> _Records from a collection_
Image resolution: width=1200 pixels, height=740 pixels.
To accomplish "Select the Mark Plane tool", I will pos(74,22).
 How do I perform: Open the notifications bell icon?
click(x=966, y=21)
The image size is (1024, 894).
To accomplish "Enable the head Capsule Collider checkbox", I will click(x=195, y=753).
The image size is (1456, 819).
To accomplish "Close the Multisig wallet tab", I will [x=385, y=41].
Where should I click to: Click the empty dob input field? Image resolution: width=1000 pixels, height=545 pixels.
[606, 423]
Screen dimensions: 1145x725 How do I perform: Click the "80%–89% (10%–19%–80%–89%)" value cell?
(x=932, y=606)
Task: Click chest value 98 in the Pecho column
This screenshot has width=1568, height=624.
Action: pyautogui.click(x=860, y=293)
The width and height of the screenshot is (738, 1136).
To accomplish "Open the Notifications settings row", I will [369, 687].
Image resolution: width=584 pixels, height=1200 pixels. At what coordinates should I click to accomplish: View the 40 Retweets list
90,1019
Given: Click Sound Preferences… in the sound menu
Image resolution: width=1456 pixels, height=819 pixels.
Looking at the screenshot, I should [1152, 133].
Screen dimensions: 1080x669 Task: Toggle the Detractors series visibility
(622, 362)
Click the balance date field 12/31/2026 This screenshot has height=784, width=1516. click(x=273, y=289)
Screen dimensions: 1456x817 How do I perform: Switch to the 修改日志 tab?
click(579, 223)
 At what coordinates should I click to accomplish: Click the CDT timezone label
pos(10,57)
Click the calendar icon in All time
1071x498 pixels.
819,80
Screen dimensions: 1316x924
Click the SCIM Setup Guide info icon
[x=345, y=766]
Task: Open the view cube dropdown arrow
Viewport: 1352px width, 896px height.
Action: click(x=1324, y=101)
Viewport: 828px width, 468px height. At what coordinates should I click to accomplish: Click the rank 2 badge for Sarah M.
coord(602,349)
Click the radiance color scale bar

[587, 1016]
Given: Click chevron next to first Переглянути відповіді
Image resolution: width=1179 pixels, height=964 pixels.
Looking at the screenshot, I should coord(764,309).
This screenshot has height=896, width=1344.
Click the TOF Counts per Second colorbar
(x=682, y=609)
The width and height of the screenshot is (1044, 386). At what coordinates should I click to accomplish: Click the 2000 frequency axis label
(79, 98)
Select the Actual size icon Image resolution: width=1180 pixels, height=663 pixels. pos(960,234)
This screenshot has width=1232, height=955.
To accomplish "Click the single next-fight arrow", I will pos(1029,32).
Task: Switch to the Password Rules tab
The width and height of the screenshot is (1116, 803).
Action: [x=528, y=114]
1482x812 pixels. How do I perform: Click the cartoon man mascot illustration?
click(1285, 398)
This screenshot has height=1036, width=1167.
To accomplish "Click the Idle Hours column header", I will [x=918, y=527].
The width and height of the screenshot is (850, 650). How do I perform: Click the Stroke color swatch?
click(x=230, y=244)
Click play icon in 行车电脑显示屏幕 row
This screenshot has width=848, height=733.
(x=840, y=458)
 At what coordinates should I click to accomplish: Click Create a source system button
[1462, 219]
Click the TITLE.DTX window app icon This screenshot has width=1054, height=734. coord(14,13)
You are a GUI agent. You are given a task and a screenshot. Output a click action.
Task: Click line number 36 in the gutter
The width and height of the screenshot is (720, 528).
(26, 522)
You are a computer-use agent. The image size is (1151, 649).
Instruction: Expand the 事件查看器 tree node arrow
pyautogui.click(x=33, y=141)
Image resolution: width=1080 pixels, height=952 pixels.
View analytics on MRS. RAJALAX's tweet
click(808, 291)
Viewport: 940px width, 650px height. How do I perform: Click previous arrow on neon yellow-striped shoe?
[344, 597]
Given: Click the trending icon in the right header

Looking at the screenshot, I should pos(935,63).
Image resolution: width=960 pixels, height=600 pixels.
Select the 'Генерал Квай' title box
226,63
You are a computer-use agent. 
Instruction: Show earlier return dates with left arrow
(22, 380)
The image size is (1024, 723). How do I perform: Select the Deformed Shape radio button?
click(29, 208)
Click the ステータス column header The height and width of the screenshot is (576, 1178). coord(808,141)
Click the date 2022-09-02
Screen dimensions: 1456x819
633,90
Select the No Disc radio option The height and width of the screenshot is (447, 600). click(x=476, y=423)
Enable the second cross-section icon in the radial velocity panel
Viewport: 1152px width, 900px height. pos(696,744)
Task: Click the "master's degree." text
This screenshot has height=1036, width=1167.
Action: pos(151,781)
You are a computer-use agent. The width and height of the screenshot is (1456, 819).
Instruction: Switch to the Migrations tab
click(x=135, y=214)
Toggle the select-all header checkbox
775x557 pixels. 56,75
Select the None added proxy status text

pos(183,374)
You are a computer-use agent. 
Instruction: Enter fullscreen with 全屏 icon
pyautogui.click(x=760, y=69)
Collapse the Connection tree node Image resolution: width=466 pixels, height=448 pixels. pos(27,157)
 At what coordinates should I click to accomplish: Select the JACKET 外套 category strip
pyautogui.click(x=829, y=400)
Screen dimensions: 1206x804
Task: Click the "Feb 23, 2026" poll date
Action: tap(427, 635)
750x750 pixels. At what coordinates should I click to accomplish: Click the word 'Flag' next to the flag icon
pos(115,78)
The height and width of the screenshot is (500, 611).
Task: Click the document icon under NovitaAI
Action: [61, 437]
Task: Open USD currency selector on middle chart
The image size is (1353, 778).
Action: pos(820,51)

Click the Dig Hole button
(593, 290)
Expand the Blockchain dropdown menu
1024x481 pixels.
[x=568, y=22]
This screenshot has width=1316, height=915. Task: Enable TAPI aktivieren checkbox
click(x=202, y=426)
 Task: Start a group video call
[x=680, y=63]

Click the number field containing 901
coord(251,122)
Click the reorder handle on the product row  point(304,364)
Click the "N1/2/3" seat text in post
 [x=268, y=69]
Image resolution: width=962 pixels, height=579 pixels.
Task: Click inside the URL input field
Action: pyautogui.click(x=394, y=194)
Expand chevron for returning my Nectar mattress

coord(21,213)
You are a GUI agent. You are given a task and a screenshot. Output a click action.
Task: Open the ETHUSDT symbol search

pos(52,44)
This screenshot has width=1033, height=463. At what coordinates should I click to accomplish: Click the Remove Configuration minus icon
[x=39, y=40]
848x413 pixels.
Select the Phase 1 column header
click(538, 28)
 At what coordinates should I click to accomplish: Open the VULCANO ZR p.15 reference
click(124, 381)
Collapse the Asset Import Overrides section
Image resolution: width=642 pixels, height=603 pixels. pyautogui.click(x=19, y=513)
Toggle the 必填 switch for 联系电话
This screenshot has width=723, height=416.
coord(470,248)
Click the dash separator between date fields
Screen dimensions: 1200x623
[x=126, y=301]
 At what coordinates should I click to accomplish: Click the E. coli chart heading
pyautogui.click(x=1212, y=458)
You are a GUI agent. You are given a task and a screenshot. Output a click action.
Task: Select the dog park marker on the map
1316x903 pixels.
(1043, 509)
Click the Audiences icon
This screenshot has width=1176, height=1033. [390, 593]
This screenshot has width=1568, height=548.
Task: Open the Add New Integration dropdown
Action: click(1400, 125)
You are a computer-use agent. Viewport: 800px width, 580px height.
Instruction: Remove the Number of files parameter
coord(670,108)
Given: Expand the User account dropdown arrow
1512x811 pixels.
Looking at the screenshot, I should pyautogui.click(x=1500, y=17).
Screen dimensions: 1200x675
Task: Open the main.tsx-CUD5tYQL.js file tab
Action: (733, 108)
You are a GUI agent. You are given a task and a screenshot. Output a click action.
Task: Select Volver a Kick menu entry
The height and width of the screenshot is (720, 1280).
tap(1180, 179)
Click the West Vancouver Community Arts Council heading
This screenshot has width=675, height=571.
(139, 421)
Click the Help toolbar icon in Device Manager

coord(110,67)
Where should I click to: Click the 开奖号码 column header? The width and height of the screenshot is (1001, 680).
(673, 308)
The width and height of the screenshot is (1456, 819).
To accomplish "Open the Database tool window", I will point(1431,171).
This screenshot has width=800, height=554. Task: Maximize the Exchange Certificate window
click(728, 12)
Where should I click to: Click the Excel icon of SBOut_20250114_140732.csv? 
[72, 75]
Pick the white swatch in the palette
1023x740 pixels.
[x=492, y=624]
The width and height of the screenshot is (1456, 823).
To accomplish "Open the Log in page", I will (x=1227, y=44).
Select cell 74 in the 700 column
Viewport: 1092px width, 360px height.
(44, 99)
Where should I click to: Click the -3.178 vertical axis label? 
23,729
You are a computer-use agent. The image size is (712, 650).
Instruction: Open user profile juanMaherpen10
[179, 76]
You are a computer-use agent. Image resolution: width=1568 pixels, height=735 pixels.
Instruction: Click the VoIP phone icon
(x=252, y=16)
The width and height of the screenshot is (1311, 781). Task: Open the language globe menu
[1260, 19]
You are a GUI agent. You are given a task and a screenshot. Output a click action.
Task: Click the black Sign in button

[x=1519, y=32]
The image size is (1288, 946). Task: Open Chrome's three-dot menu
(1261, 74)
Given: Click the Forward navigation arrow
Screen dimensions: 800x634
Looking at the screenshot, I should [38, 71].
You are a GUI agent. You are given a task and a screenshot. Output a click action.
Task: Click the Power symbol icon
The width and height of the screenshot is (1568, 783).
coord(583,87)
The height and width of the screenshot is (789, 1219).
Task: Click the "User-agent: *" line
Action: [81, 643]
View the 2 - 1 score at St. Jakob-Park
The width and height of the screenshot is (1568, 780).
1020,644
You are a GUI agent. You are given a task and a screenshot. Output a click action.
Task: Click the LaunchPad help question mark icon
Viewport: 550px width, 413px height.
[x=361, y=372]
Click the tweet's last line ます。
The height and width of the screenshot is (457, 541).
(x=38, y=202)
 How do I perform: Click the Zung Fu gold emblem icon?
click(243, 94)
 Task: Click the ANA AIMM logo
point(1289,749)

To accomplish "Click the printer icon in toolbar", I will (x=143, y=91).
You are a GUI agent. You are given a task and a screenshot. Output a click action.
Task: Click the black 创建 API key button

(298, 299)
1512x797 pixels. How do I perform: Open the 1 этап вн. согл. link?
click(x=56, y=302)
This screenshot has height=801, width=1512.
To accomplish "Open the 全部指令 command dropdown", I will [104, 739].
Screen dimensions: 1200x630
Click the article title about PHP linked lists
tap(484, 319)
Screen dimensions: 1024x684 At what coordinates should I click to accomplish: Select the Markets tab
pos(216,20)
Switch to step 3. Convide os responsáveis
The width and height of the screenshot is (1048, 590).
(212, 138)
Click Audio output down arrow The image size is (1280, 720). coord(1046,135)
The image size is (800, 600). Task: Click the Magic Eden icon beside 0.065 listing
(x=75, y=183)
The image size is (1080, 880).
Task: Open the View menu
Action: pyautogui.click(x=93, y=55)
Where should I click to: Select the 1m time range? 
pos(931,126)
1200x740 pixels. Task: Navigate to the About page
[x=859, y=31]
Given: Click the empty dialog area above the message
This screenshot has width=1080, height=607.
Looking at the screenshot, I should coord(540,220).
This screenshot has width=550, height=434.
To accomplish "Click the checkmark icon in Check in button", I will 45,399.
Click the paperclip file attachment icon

> _Short exercise_
Extract every line of the listing from the one containing "At what coordinates should I click to accomplish: Click the E." down to the one containing "coord(670,108)", including both of those lines, and reproduce them without changing a character.

> _Solution to the exercise_
 At what coordinates should I click to accomplish: Click the E. coli chart heading
pyautogui.click(x=1212, y=458)
You are a GUI agent. You are given a task and a screenshot. Output a click action.
Task: Select the dog park marker on the map
1316x903 pixels.
(1043, 509)
Click the Audiences icon
This screenshot has width=1176, height=1033. [390, 593]
This screenshot has width=1568, height=548.
Task: Open the Add New Integration dropdown
Action: click(1400, 125)
You are a computer-use agent. Viewport: 800px width, 580px height.
Instruction: Remove the Number of files parameter
coord(670,108)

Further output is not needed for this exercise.